Lo scenario siriano è in stallo. Per alcuni giorni non molto si muoverà sul fronte internazionale più caldo del momento almeno fino a che, il nove settembre, il Congresso statunitense si riunirà per la prima volta dopo la pausa estiva, pronto a decidere su un'azione militare che il presidente Barack Obama è convinto debba esserci, ma che non intende ordinare senza l'assenso della Camere.
In attesa di una discussione che si preannuncia spinosa, il Segretario di Stato John Kerry e il segretario della Difesa Chuck Hagel saranno domani alla Commissione esteri del Senato, per un'audizione che tenterà di fare luce sulle ragioni del governo e darà il via al confronto tra i membri del Congresso e la leadership statunitense.
Un incontro anticipato oggi da uno stuolo di dichiarazioni, a cui ha dato il via il ministro degli Esteri russo, Sergei Lavrov, che ha ribadito - megafono del sostegno di Mosca al governo damasceno - che sull'utilizzo di armi chimiche da parte di Bashar al-Assad "non ci sono fatti, ci sono semplicemente dichiarazioni". Una posizione che nelle cancellerie occidentali non trova sostegno, ma condivisibile invece dall'Iran e dall'Hezbollah libanese, alleati della Siria nel contratare l'insurrezione armata.
La posizione di Lavrov è stata ribadita in serata anche da Bashar al-Assad. Il presidente siriano, in un'intervista su Le Figaro, online in versione integrale dalle ventidue di oggi, ha ribadito che Obama e Hollande "sono stati incapaci di fornire le prove alle loro nazioni", mascherando il loro interventismo dietro dichiarazioni e poca sostanza. Ha anche sviato le accuse che gli vengono rivolte, chiedendo "dov'è la logica" nell'utilizzo di armi di distruzione di massa in una zona, la Ghouta a est della capitale Damasco, dove si trovano anche soldati governativi. Una posizione che non convince la Francia e gli Stati Uniti, ma neppure la Nato, il cui segretario generale ha detto oggi che "restare fermi darebbe la risposta sbagliata ai dittatori di tutto il mondo".
L'accusa rivolta ad Asad dalla Casa Bianca, secondo la quale sotto gli effetti degli agenti chimici sono morte oltre 1400 persone, per Damasco sono non solo false, ma anche pericolose, in un "Medio Oriente" che "è una polveriera" e in cui "esiste il rischio di una guerra regionale".
Dichiarazioni che echeggiano quelle degli Hezbollah, che si sono detti pronti a tirare su Israele da territorio siriano, un modo per sottolineare che non abbandoneranno l'alleato di Damasco, ma che puntano a non coinvolgere il Libano.
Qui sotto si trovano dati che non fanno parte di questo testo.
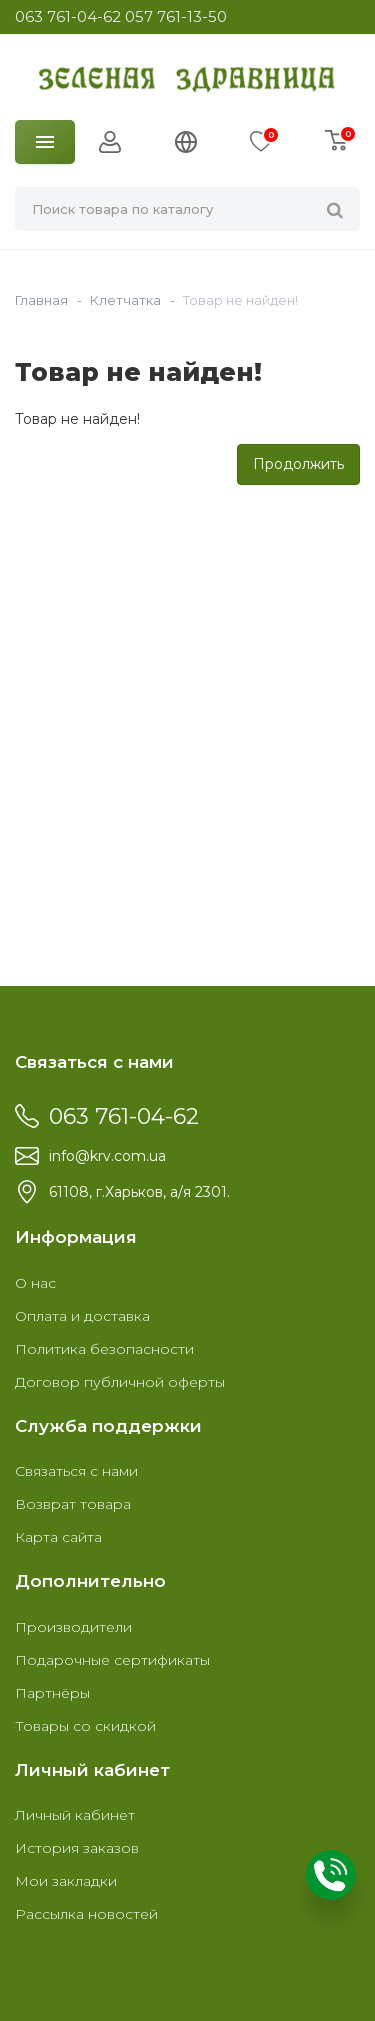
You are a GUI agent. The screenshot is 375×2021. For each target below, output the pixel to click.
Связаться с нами (76, 1471)
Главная (41, 300)
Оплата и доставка (82, 1316)
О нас (35, 1283)
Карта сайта (58, 1537)
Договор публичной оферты (120, 1382)
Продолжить (298, 464)
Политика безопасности (104, 1349)
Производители (73, 1627)
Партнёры (52, 1693)
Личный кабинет (75, 1815)
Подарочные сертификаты (112, 1660)
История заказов (77, 1848)
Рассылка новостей (86, 1914)
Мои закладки (66, 1881)
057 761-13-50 (176, 16)
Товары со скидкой (85, 1726)
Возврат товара (73, 1504)
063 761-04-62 (68, 16)
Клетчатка (125, 300)
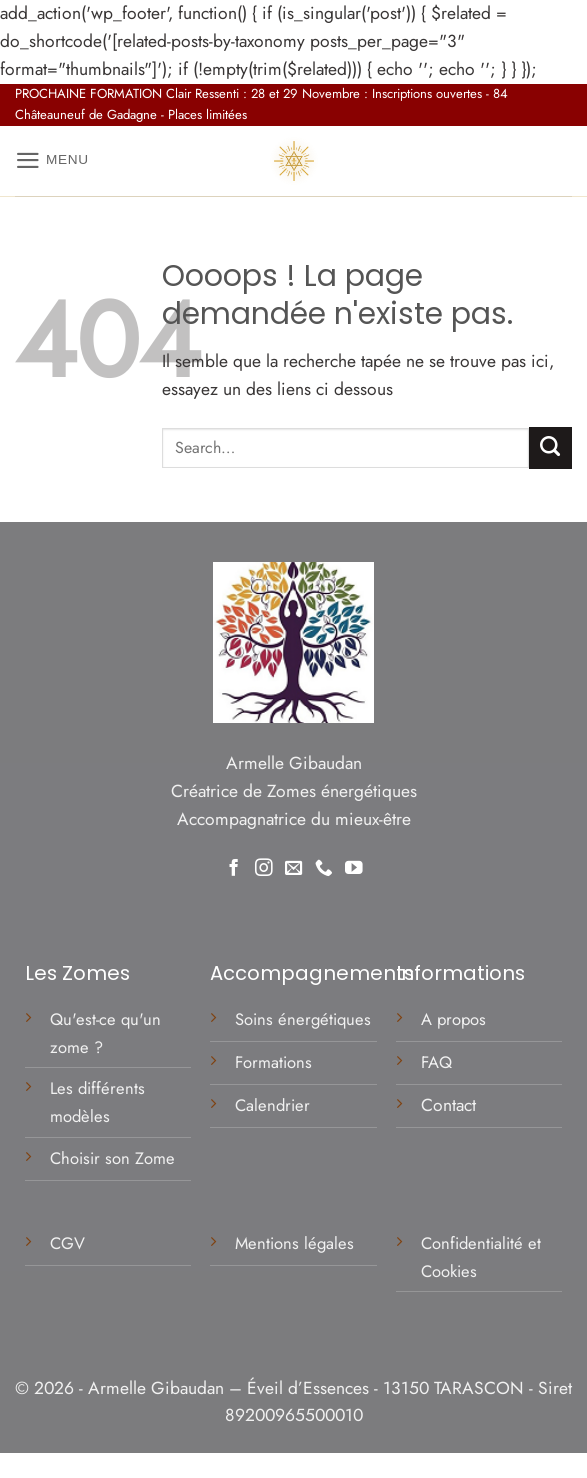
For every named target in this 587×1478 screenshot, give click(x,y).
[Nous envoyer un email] (294, 867)
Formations (273, 1062)
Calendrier (272, 1105)
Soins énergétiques (303, 1019)
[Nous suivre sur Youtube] (354, 867)
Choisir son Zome (112, 1158)
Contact (448, 1105)
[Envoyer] (550, 448)
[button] (53, 161)
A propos (453, 1019)
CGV (70, 1243)
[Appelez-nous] (324, 867)
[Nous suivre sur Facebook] (234, 867)
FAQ (436, 1062)
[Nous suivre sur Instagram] (264, 867)
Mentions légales (297, 1243)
Il rischio dell'estendersi del conflitto è comunque dietro l'angolo. E al di là delle armi a parlare della crisi siriana sono anche le migliaia di profughi che varcano il confine tra Damasco e Beirut.
Rispondendo a Le Figaro, Assad ha spiegato anche che "il popolo francese non è nostro nemico", mettendo però in guardia: "La politica del suo Stato è ostile al popolo siriano. Nella misura in cui la politica dello Stato francese è ostile al popolo siriano, questo Stato sarà suo nemico". E la posizione di François Hollande è chiara: accanto agli Stati Uniti, laddove la Gran Bretagna è stata invece fermata dal voto contrario del parlamento.
Contraria all'intervento contro Damasco rimane anche l'Italia, che continua a portare la bandiera di chi chiede di agire soltanto sotto l'egida delle Nazioni Unite. Una posizione condivisa anche dalla Lega Araba, che - pur lacerata dal dissenso di alcuni Paesi membri - è favorevole a un attacco, se l'Onu darà il via libera.
538em;">Un grido accorato perché non si dichiari guerra a Damasco è arrivato oggi anche dal Vaticano, che ha parlato in favore di una risoluzione che non passi da un intervento in armi, perché la Siria "contiene tutti gli ingredienti per esplodere in una guerra di dimensioni mondiali".